Stated exercise:
Repeat the records below word for word, everything from the line containing "This screenshot has height=355, width=437." down to the line containing "This screenshot has width=835, height=618.", both of those lines included.

Records to use:
● ● ● ●
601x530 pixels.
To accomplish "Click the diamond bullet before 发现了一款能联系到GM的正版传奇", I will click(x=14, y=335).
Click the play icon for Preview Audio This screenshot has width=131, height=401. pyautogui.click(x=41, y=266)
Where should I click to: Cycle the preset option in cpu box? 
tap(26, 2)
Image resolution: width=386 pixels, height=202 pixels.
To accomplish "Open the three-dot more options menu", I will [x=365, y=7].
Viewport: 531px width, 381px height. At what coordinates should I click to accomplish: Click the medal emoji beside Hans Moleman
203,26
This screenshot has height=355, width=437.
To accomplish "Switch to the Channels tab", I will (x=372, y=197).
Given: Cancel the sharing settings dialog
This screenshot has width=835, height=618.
● ● ● ●
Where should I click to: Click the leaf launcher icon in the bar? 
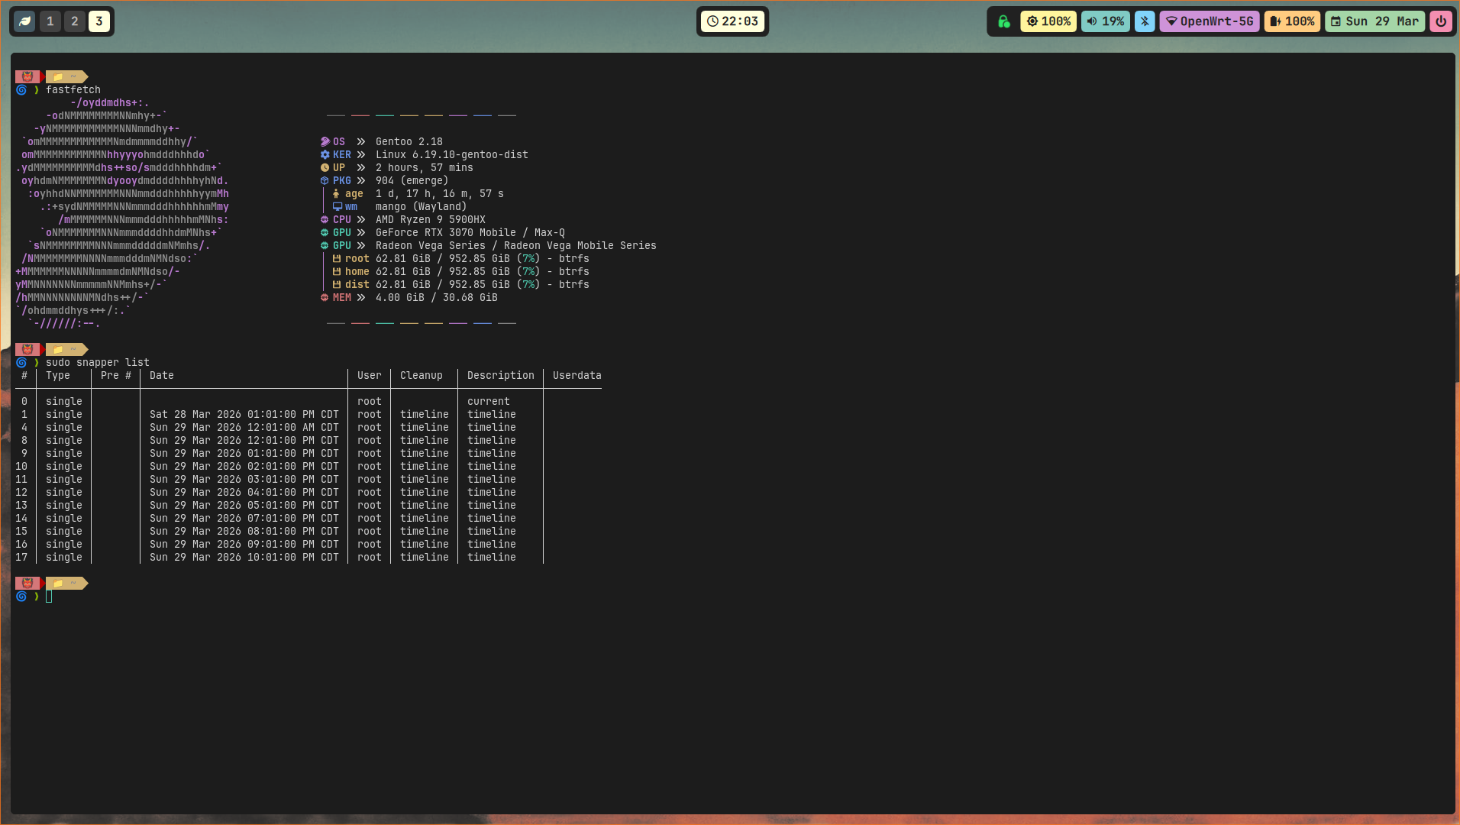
● ● ● ●
Solved exercise:
This screenshot has height=355, width=437.
To accomplish "Switch to the Channels tab", I will (x=372, y=197).
Given: Cancel the sharing settings dialog
This screenshot has width=835, height=618.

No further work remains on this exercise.